Ungläubiges Kopfschütteln macht sich breit. Der Umweltminister, der sich dem Druck der Atomindustrie-Lobby geschlagen geben musste, war offensichtlich zu freundlichem Abnicken verdammt. Er fand das sogar ok. Allein das Kanzleramt und das Bundesfinanzministerium hatten mit der Atomindustrie verhandelt. Jetzt will niemand im Finanzministerium mehr nachvollziehen können, wer überhaupt seine Unterschrift unter das Papier gesetzt hat. Graue anonyme Gestalten entscheiden im Geheimen hinter verschlossenen Türen, setzen Unterschriften unter ein Papier und verschwinden dann im Nichts? Wie geht das?

Für wie dumm sollen die Bürger noch verkauft werden? Dass sie verkauft wurden, scheint ja immer klarer zu werden. Die Sicherheit der Atomkraftwerke wurde ganz offensichtlich als nebensächliches Thema angesehen. In solch einem Fall muss das Umweltministerium natürlich auch nicht mehr dabei sein. Ganz klar. Das hätte man doch gleich sagen sollen …

„Merkel hat Röttgen wie einen Schuljungen vor der Tür stehen lassen“, so der parlamentarische Geschäftsführer der SPD-Fraktion, Thomas Oppermann.

„Röttgen steht mit dem Rücken zur Wand. Er verteidigt ein aus seiner Sicht falsches Energiekonzept“, so der SPD-Fraktionsvize Ulrich Kelber.

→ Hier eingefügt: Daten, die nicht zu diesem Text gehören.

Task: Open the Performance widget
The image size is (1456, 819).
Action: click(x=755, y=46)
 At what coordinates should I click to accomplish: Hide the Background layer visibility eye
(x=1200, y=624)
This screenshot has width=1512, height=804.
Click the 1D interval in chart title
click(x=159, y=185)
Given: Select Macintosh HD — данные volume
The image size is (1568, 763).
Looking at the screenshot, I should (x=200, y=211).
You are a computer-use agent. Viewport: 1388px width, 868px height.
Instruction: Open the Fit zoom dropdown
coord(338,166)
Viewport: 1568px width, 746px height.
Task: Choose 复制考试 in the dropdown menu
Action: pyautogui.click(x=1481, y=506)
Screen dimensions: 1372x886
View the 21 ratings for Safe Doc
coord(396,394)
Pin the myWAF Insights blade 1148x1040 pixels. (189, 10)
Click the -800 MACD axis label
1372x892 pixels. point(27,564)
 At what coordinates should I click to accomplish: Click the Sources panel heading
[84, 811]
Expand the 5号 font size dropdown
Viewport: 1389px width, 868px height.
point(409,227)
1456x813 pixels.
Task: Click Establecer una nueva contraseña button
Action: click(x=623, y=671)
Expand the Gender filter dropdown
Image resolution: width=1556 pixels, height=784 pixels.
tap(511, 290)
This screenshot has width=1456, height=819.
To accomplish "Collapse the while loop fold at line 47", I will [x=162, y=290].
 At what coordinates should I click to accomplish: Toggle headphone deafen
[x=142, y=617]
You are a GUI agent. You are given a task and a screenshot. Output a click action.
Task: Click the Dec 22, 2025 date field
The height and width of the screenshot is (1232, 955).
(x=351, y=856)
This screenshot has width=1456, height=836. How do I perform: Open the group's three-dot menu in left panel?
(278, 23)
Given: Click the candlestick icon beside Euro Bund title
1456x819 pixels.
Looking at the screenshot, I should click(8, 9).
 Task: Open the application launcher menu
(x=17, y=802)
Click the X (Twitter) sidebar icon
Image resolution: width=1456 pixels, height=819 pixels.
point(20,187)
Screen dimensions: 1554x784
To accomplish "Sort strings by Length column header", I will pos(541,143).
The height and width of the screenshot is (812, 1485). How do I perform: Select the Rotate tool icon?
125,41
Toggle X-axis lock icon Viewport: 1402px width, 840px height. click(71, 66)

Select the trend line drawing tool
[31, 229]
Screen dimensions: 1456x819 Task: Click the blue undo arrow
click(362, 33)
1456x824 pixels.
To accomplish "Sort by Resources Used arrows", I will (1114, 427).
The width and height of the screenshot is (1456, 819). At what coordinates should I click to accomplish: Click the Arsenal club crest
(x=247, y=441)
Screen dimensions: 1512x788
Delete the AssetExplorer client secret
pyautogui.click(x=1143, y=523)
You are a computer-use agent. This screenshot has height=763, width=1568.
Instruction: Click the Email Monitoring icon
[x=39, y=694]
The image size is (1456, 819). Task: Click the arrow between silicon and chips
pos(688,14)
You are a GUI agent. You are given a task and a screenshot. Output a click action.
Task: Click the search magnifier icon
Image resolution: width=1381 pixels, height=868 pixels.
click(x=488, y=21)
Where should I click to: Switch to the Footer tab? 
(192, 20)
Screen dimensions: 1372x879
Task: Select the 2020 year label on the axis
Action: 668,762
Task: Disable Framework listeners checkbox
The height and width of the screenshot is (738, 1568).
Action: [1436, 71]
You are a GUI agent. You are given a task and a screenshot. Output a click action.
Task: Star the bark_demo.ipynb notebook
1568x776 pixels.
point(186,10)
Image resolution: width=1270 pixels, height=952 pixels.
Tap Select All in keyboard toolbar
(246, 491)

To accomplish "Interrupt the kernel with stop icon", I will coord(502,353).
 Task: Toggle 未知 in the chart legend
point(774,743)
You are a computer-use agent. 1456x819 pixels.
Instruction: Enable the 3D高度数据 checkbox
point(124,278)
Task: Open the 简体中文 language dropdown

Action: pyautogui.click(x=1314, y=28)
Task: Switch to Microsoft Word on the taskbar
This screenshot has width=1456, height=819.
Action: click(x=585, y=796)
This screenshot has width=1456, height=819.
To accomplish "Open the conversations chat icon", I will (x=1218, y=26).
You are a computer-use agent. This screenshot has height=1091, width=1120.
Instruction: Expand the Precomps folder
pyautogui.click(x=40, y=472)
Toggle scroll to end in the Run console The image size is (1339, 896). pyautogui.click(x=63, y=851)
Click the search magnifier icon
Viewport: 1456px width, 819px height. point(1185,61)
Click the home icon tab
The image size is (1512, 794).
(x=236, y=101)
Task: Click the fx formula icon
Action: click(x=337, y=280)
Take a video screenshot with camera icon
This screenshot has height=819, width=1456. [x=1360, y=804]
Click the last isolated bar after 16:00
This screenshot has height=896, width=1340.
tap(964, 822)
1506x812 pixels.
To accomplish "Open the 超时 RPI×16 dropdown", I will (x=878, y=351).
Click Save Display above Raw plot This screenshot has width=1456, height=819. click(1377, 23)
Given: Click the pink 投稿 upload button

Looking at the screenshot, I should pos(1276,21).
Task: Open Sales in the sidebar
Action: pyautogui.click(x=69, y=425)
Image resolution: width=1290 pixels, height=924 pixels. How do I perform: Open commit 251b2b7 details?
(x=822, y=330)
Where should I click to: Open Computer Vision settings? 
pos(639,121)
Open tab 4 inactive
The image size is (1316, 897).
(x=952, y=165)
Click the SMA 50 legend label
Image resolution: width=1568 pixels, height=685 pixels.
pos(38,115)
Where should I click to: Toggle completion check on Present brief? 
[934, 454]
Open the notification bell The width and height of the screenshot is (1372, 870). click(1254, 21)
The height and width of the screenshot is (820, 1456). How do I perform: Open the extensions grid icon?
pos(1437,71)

Der Umweltminister kann einem inzwischen fast leid tun. Röttgen ist nicht nur hinter seinen anfangs propagierten Wünschen zurückgeblieben, er hat sie quasi völlig aufgegeben – sie dem Kommerz geopfert. Die  gleichen Argumente, die er vorher für seine Vorstellung eines Umstiegs auf erneuerbare Energien benutze, müssen nun als Erklärung für des Vertragswerk herhalten, mit dem der Atomindustrie dreistellige Milliardengewinne zugesichert wurde. Das Mitleid muss sich aber in Grenzen halten, weil die massive Förderung der Atomindustrie nicht nur auf viele Jahre weiterhin hochradioaktiven Müll entstehen lässt, dessen Endlagerung auch in Zukunft ein ungelöstes Problem sein wird, nein, damit bremst man die Entwicklung der erneuerbaren Energien massiv aus.

Werden so zukunftsträchtige Entscheidungen getroffen? Röttgen hat, als er Energiekonzept der Regierung vorstellte, von „moralischen Dimensionen“ in der Klimapolitik gesprochen. Von welcher Moral ist hier die Rede?